By Marina Lammertyn
BUENOS AIRES (Reuters) – Silvia Puntano, a mother of seven from the poor Buenos Aires suburb of Villa Azul, these days has only one thing on her mind: where to find her next meal.
“Every day, I go from one community kitchen to another, I go there to look for food,” the 37-year-old said. “Other days I have to dig around and go outside (to ask) because even though I receive financial support, but it is not enough.”
Her life is a painful portrait of poverty in a country on the cusp of a $65 billion debt deal after economic crises triggered the country’s ninth sovereign default in May.
Poverty in Argentina is set to rise sharply this year due to the impact of the coronavirus pandemic, but the rate was already climbing amid a recession since 2018 and high inflation.
On Tuesday the government said it had a deal to restructure its foreign debt, which it says is vital to reviving growth and alleviating poverty. Experts say half the country’s population could be plunged into poverty this year.
“The situation is increasingly difficult because there are many people who come looking for a plate of food,” said Paola Carabajal, a cook from the capital’s Bernal district, who lost her job and now helps serve meals at a community kitchen.
“Most of the people who come are informal workers who were left without a fixed income for their families.”

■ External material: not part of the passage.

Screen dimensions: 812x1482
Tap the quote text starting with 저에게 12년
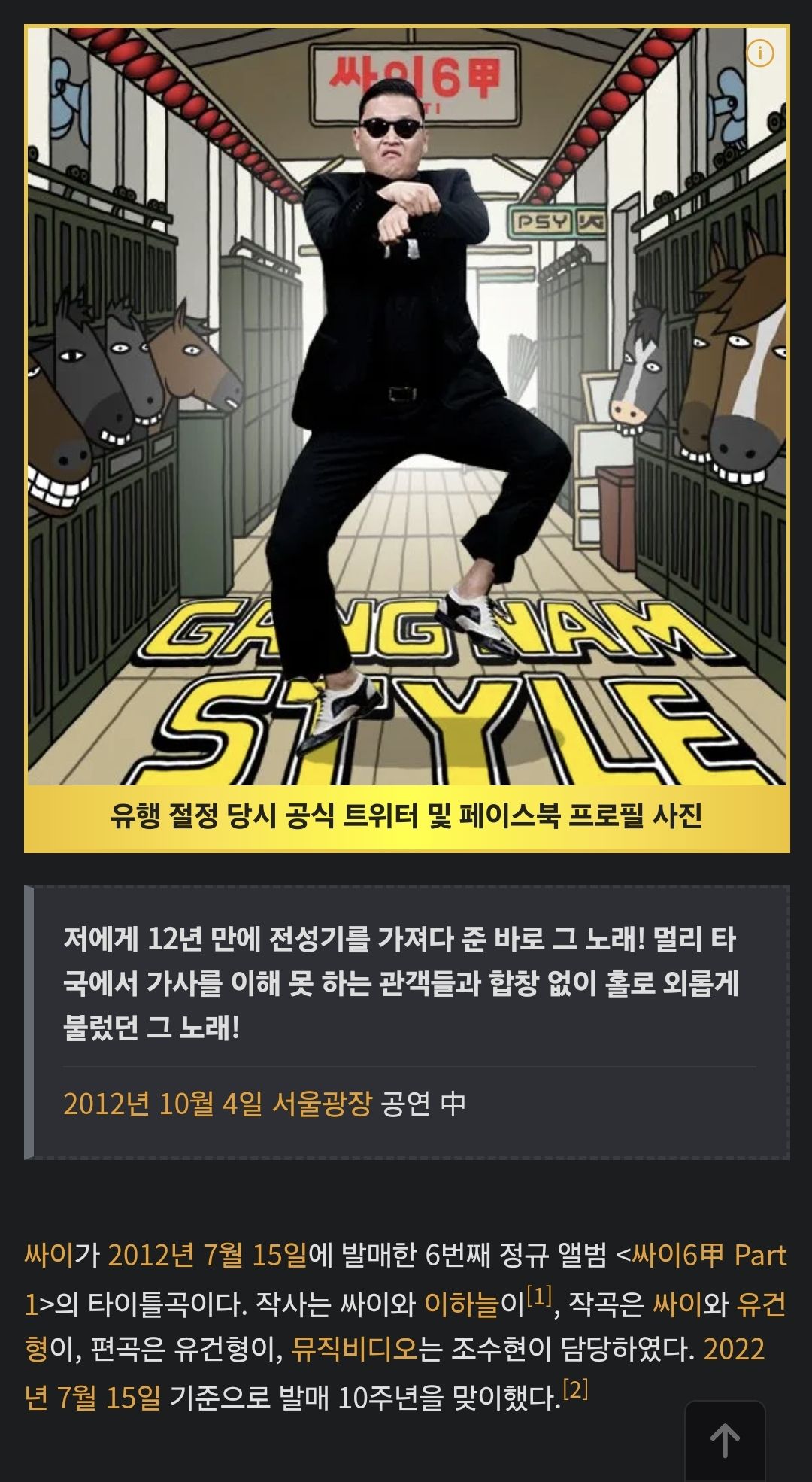(400, 982)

Argentina’s minister for social development, Daniel Arroyo, told Reuters that the number of people seeking food aid at kitchens daily has risen to more than 11 million from 8 million before the pandemic hit.
“That is the emergency,” the minister said. Monthly spending on food aid has risen from 5 billion pesos to 14 billion Argentine pesos ($193 million), he said.
The Economic Commission for Latin America and the Caribbean expects Argentina to be one of the worst affected countries in the region this year in terms of poverty and job losses.
Eusebio Hernández Greco, a pastor from the Cacupé church, said the parish kitchen now serves at least 180 meals a day, from 80 before the pandemic.
The capital and its surrounds are still under coronavirus lockdown measures first imposed in March.
Economist Juan Manuel Palacios said the debt deal wouldn’t solve the issue of poverty, but might help avoid the worst-case scenario.
“Does the debt agreement imply that economic problems are solved? No, not at all,” he said. “However, with an indefinite default we were sure to explode.”